We were ultimately responsible for our child’s development as a soccer player.

Am I an expert on what it takes to develop the ‘optimal youth soccer player’? No.  Am I qualified to evaluate a youth player development curriculum for our nation?  No, but a few years ago my husband and I stopped blindly trusting the coaches and trainers.  We – with our son - ‘took charge of his development and our first step in doing so was to educate ourselves.  We watched videos and read books on European and Latin American training methods.  We lived in front of Gol TV and FoxSoccer watching European and Latin American games asking our son to identify the ‘skills’ he saw that made these men world class soccer players.  We listened to the commentators and looked up the terms we didn’t understand.  When we went looking for his next club, we stopped looking to the highest rated clubs with the best win /loss percentages, National Championship records, and Division I college acceptance ratios and started looking objectively at the skill development methods of coaches at clubs big and small.

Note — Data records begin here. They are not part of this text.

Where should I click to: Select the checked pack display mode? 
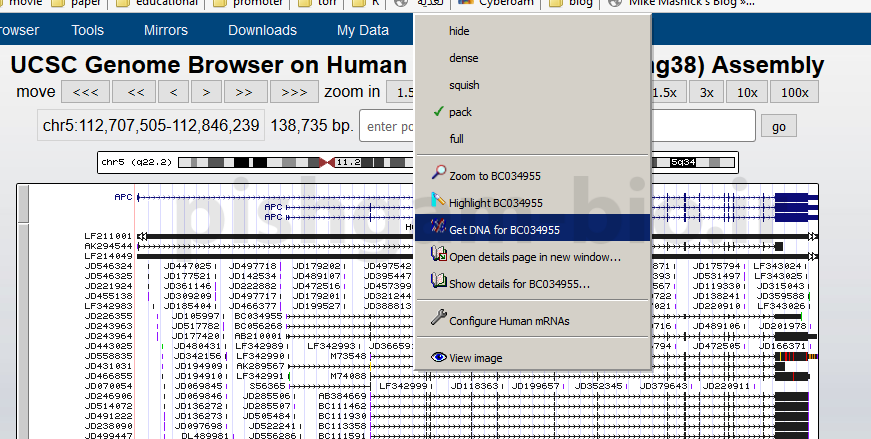coord(460,112)
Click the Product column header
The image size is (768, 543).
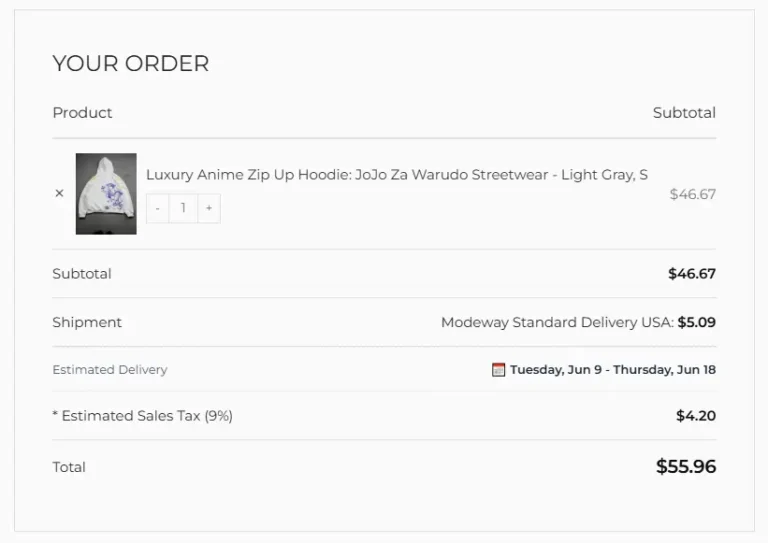point(82,113)
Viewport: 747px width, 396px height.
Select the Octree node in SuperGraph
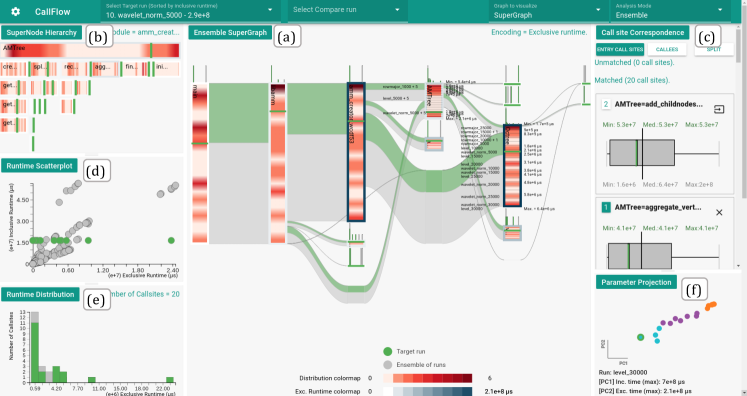pos(512,165)
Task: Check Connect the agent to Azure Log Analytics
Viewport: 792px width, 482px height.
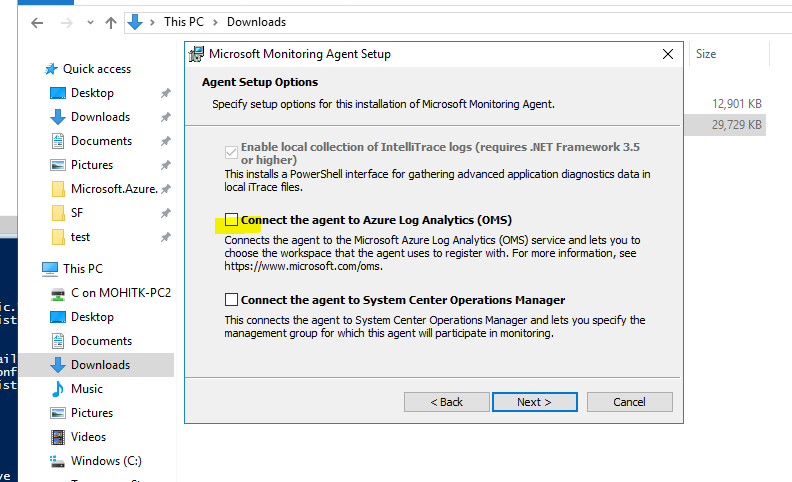Action: pyautogui.click(x=232, y=220)
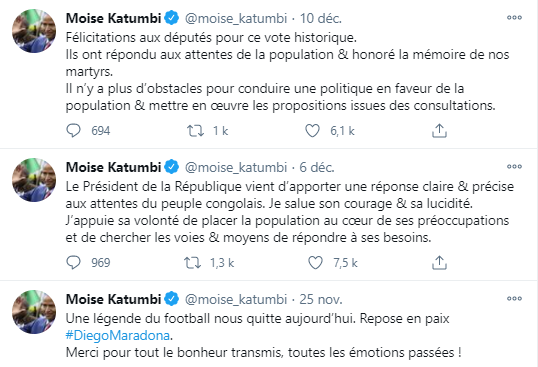Share the 6 déc. Président de la République tweet
538x367 pixels.
(x=439, y=263)
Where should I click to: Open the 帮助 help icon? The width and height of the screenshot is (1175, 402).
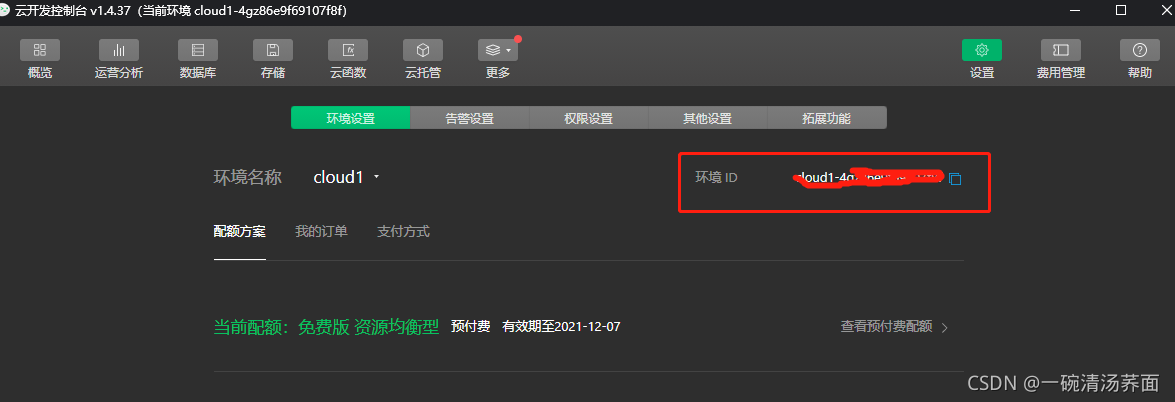(x=1140, y=50)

We talked to the parents.  We asked about the coach’s expectations for his players not only ‘on’ but ‘off’ the field as well.  For example, were the players required to practice skills outside of training sessions?  Did the coach regularly ‘evaluate’ those skills to ensure the players were practicing?  What was the coach’s philosophy on fitness, mental toughness, playing time and did they execute those philosophies during training and practice.  

boys club soccer player zack shiposhZack's early days as a player.
If you are going to go this route, we warn you, tread lightly because we were criticized for ‘questioning’ the methods of some very highly regarded coaches, trainers, camp coordinators, and clubs.  This didn’t stop us.  We looked at our son’s soccer development like his scholastic education.  You can’t do algebra if you never learned your multiplication tables and you can’t aspire to be Lionel Messi if you can’t pass or receive a ball.  When our family set out on our quest for “good soccer”, we had no idea our son planned on making a run at being a professional soccer player, we just looked at him objectively versus other players his age and wondered why he wasn’t as skilled – was it ‘him’ or was it ‘the education’?

We were told by one highly-regarded coach that the male soccer player was done ‘developing’ at 13, therefore our son’s skills were fully developed, he’d peaked, this was as good as he was going to get.  I wonder where our son would be today if we believed him.  Of course, by then, we’d become accustomed to misinformation and took every opinion and bit of advice with a grain of salt.  Luckily for Zack, we chose not to listen to his opinion.

It appears that even our most trusted soccer coaches and trainers can’t agree on a curriculum for American youth player development, so what are we parents going to do?  I personally can’t tell you what is the best curriculum, but I can tell you that the first and most important thing we did as parents of a child that was ‘floundering’ in the ‘system’ is pack up all the trophies and stop counting the goals or lack thereof.  As an American soccer parent, letting go of the wins and losses and focusing totally on your child’s personal skill development as a youth soccer player will be the hardest thing you’ll ever do, but it’s the right thing to do.